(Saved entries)

Content starts

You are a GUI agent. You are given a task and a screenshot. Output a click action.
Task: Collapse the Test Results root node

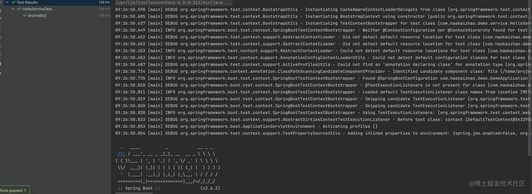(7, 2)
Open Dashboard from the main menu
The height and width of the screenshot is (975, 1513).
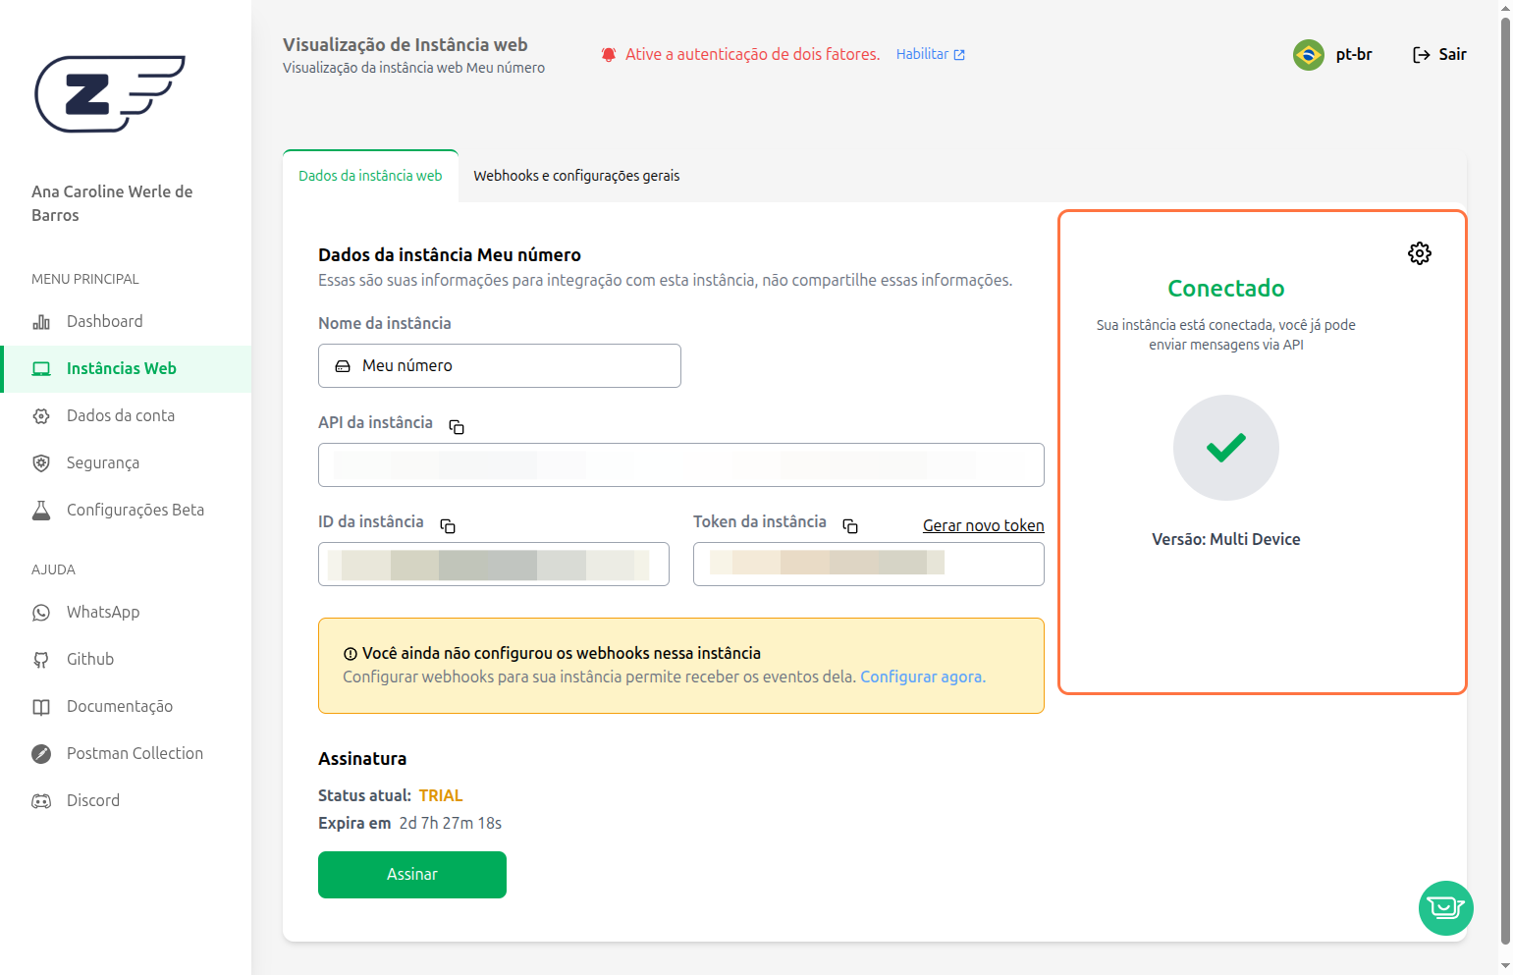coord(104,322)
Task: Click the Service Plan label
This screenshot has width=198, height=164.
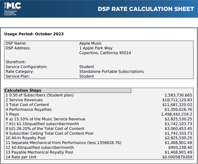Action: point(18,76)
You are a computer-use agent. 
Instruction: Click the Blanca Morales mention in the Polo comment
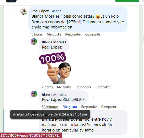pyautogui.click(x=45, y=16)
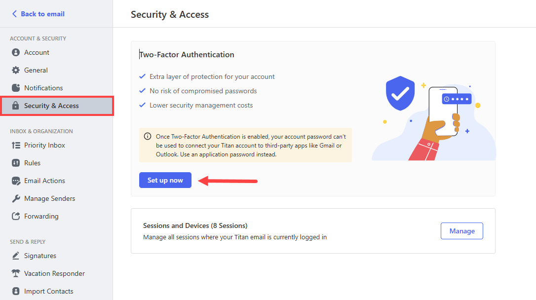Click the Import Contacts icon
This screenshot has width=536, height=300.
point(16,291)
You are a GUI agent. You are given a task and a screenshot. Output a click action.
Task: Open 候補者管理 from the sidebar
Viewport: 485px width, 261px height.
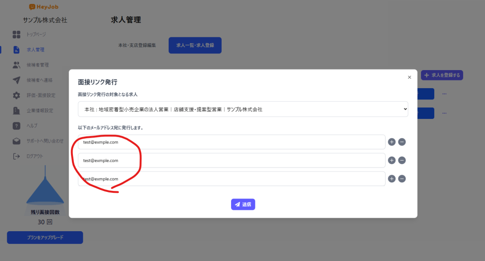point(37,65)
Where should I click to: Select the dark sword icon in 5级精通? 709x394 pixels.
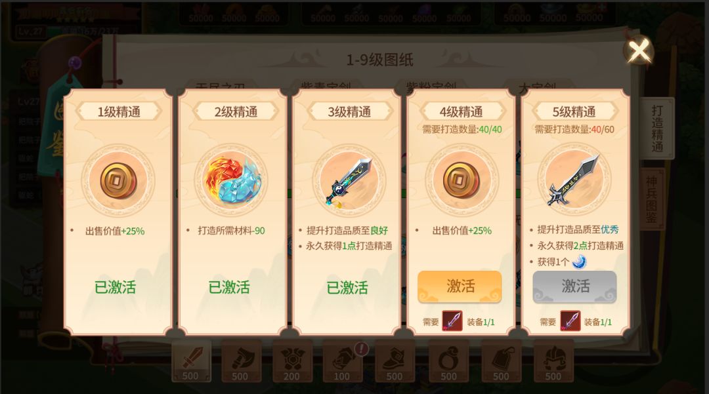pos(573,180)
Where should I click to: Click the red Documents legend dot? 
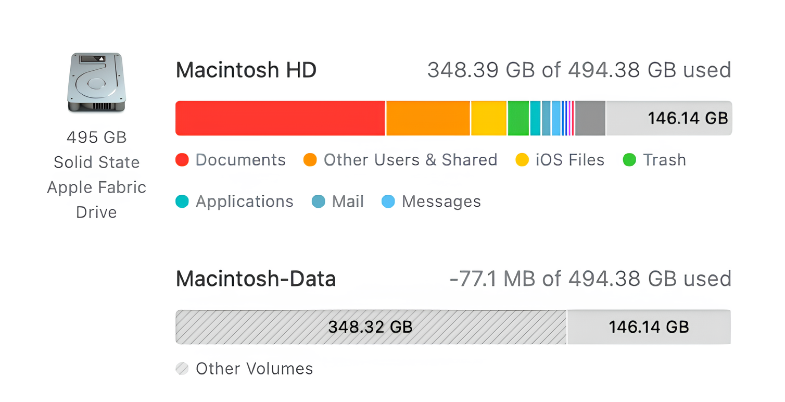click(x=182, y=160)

Content ends

Using the records above, report the number of lines that include the string "from", with nothing added.

> ANSWER FOR THIS EXERCISE:
2